The New York Times reports: Nazir Hossain, the imam of a village in far western Myanmar, gathered the faithful around him after evening prayers last month. In a few hours, more than a dozen Arakan Rohingya Salvation Army fighters from his village would strike a nearby police post with an assortment of handmade weapons.

The men needed their cleric’s blessing.

“As imam, I encouraged them never to step back from their mission,” Mr. Hossein recalled of his final words to the ethnic Rohingya militants. “I told them that if they did not fight to the death, the military would come and kill their families, their women and their children.”

They fought — joining an Aug. 25 assault by thousands of the group’s fighters against Myanmar’s security forces — and the retaliation came down anyway. Since then, Myanmar’s troops and vigilante mobs have unleashed a scorched-earth operation on Rohingya populations in northern Rakhine State in Myanmar, sending hundreds of thousands fleeing their homes in a campaign that the United Nations has called ethnic cleansing.

From its start four years ago as a small-scale effort to organize a Rohingya resistance, ARSA — which is known locally as Harakah al-Yaqin, or the Faith Movement — has managed to stage two deadly attacks on Myanmar’s security forces: one last October and the other last month.

But in lashing out against the government, the militants have also made their own people a target.
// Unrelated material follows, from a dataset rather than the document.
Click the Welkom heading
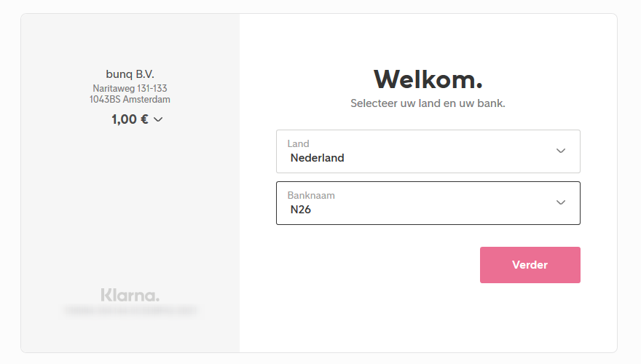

And they have handed Myanmar’s military an attempt at public justification by saying that it is fighting terrorism, even as it has burned down dozens of villages and killed fleeing women and children.

This radicalization of a new generation of Rohingya, a Muslim minority in a Buddhist-majority country, adds fuel to an already combustible situation in Rakhine, Myanmar’s poorest state.

Increasingly, there is also concern that both the relatively few Rohingya who have taken up arms and the broader population — hundreds of thousands of whom are crowded in camps in neighboring Bangladesh — will be exploited by international terrorism networks, bringing a localized struggle into the slipstream of global politics.

ARSA’s attempt at insurgency politics has been disastrous so far — a cease-fire that they declared this month was rejected by the military, and they are reported to have suffered lopsided casualties compared with the government’s. But the men caught up in the cause insist that resistance is worth the steep cost, even to their families. [Continue reading…]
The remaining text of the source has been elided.